#### [Task brief]
Continue the passage on the anchor escapement, picking up after its final sentence.
━━━━━ Excerpted passage ━━━━━
In horology, the anchor escapement is a type of escapement used in pendulum clocks. The escapement is a mechanism in a mechanical clock that maintains the swing of the pendulum by giving it a small push each swing, and allows the clock's wheels to advance a fixed amount with each swing, moving the clock's hands forward. The anchor escapement was so named because one of its principal parts is shaped vaguely like a ship's anchor.

The anchor escapement was invented by clockmaker William Clement,
 who popularized the anchor in his invention of the longcase or grandfather clock around 1680. Clement's invention was a substantial improvement on Robert Hooke's constant force escapement of 1671. The oldest known anchor clock is Wadham College Clock, a tower clock built at Wadham College, Oxford, in 1670, probably by clockmaker Joseph Knibb. The anchor became the standard escapement used in almost all pendulum clocks.

A more accurate variation without recoil called the deadbeat escapement was invented by Richard Towneley around 1675 and introduced by British clockmaker George Graham around 1715. This gradually superseded the ordinary anchor escapement and is used in most modern pendulum clocks.
━━━━━ Data extract ━━━━━
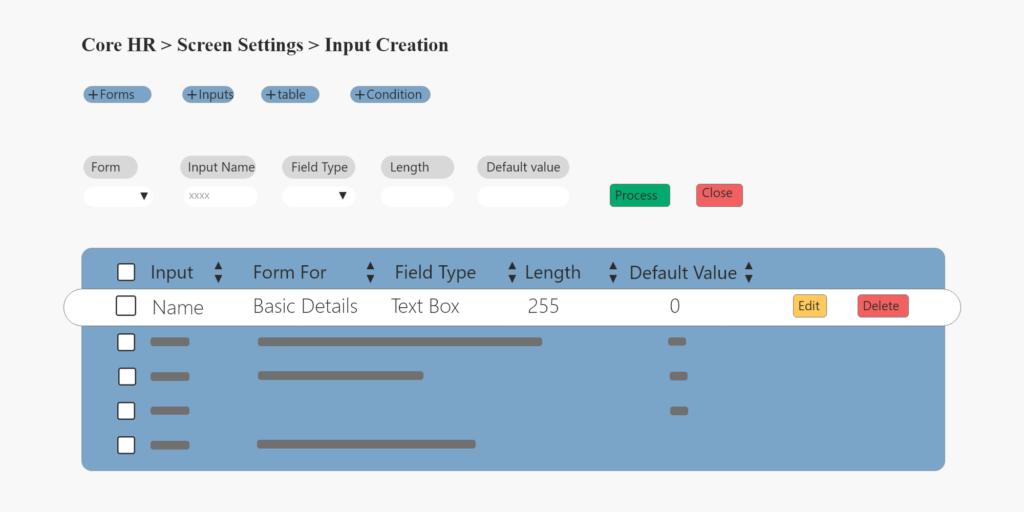This screenshot has width=1024, height=512.
Task: Open the +Forms tab
Action: (x=117, y=95)
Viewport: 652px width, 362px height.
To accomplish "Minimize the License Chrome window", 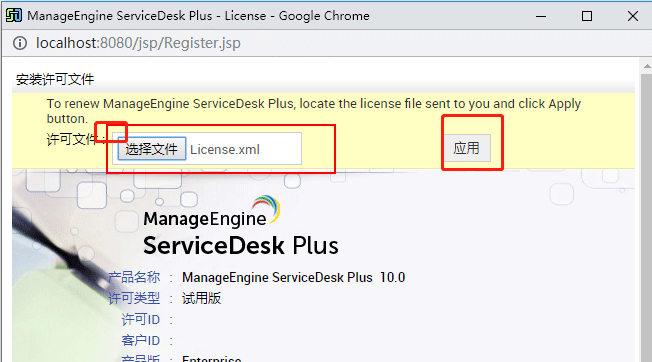I will click(x=541, y=16).
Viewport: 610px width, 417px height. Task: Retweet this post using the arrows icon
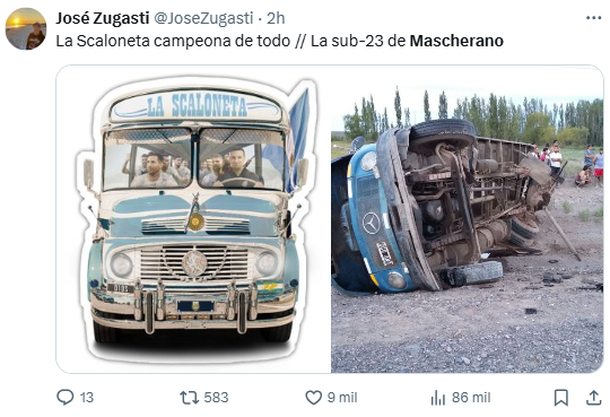(x=189, y=398)
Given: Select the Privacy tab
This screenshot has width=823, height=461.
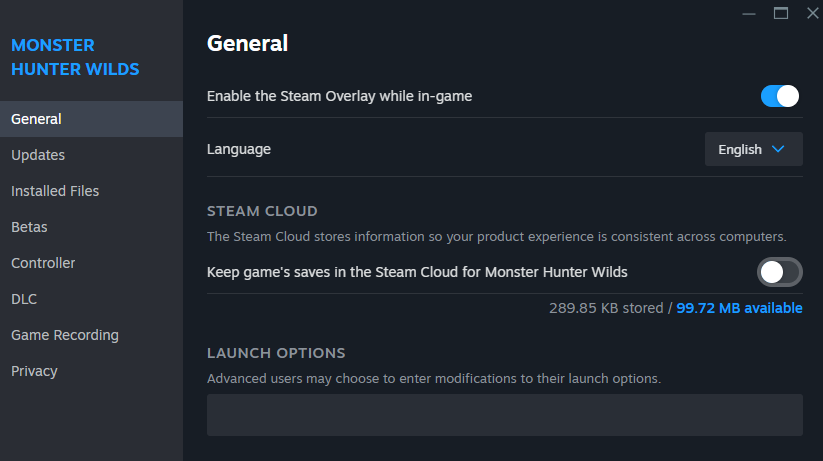Looking at the screenshot, I should tap(34, 371).
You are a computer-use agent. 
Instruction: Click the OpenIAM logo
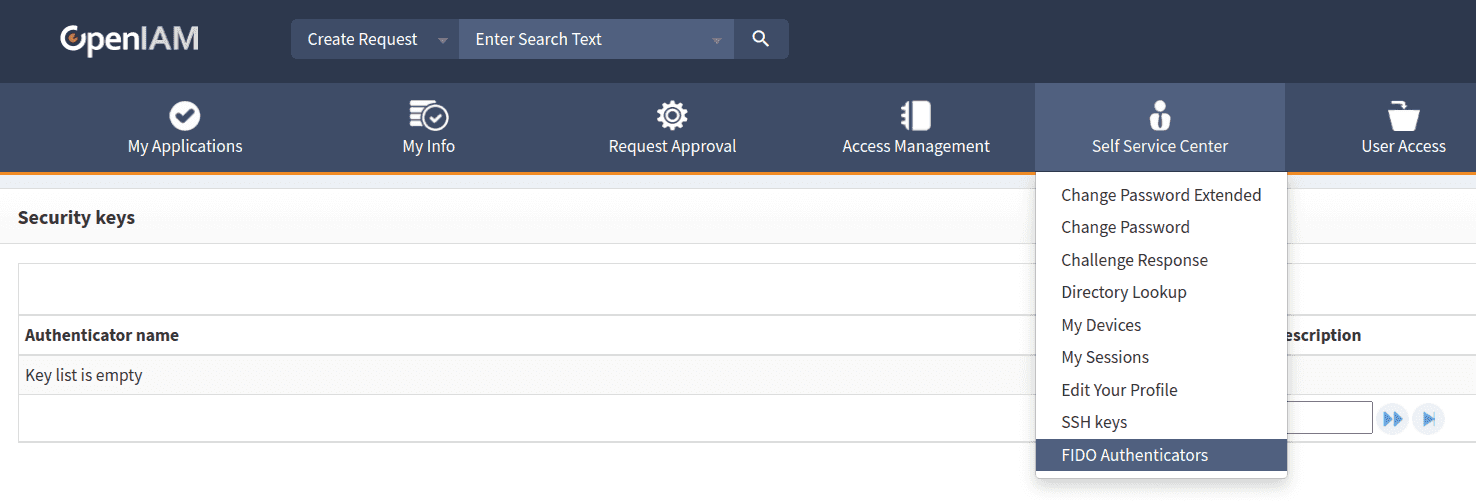129,40
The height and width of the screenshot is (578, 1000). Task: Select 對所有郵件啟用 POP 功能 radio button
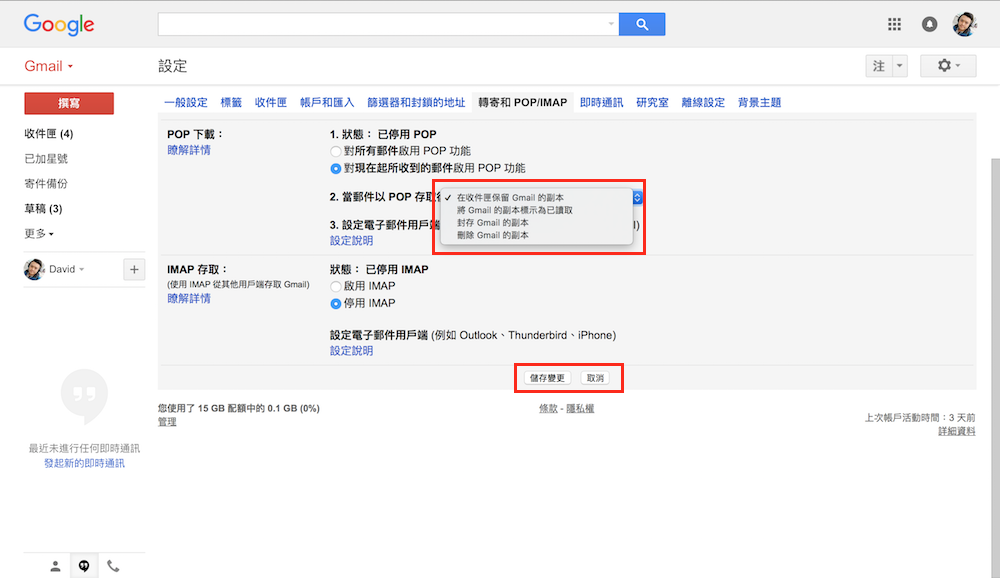[x=336, y=151]
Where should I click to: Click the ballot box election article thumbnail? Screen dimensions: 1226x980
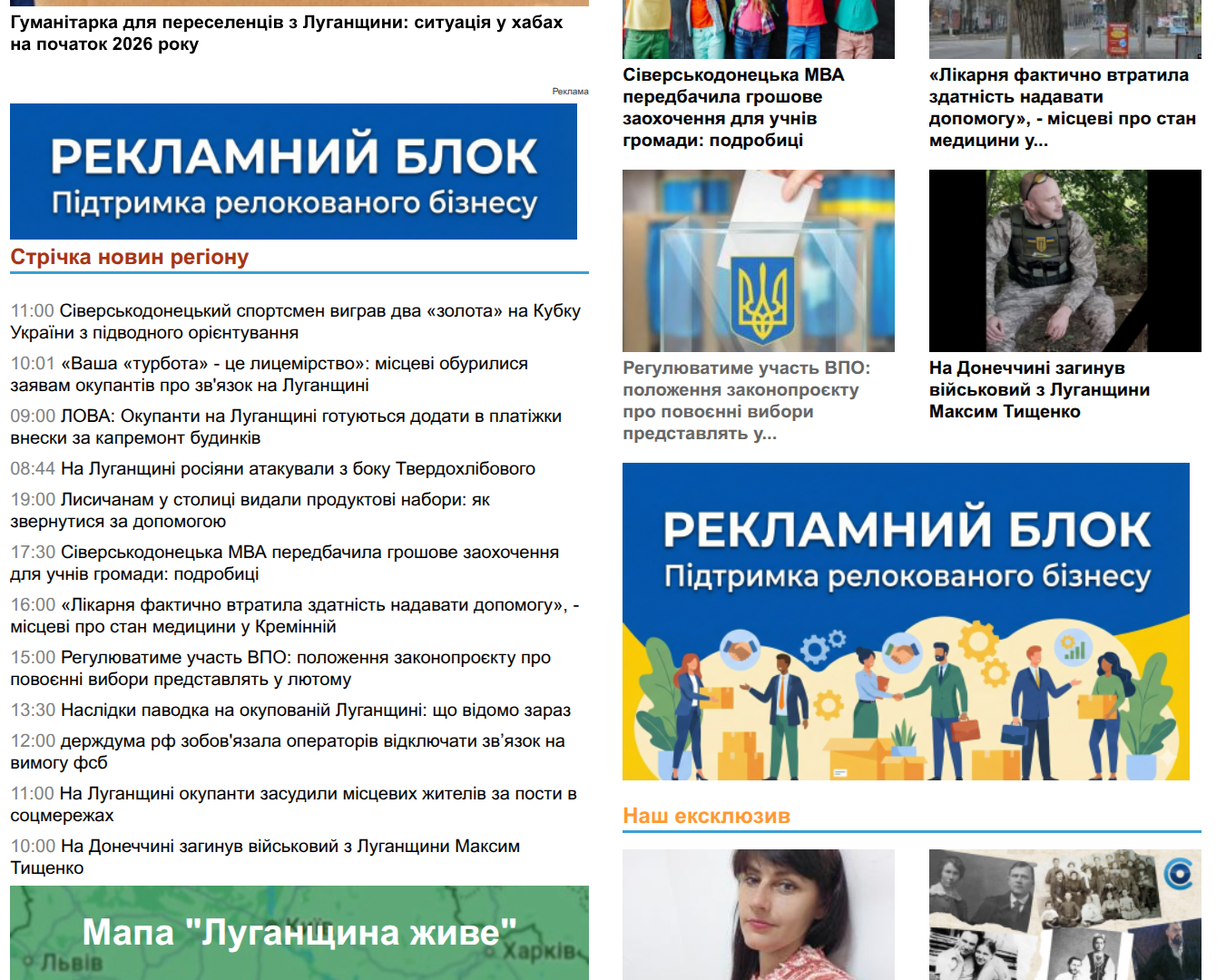758,260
━━━━━
#### [Task output]
==How it works==
The anchor escapement consists of two parts: the escape wheel, which is a vertical wheel with pointed teeth on it rather like saw teeth, and the anchor, shaped vaguely like a ship's anchor, which swings back and forth on a pivot just above the escape wheel. On the two arms of the anchor are curved faces which the teeth of the escape wheel push against, called pallets. The central shaft of the anchor is attached to a fork pushed by the pendulum, so the anchor swings back and forth, with the pallets alternately catching and releasing an escape wheel tooth on each side.

Each time one pallet moves away from the escape wheel, releasing a tooth, the wheel turns and a tooth on the other side catches on the other pallet, which is moving toward the wheel. The momentum of the pendulum continues to move the second pallet toward the wheel, pushing the escape wheel backward for a distance, until the pendulum reverses direction and the pallet begins to move away from the wheel, with the tooth sliding along its surface, pushing it. Then the tooth slides off the end of the pallet, beginning the cycle again.

Neither the anchor escapement nor the deadbeat form, below, are self-starting. The pendulum must be given a swing to get them going.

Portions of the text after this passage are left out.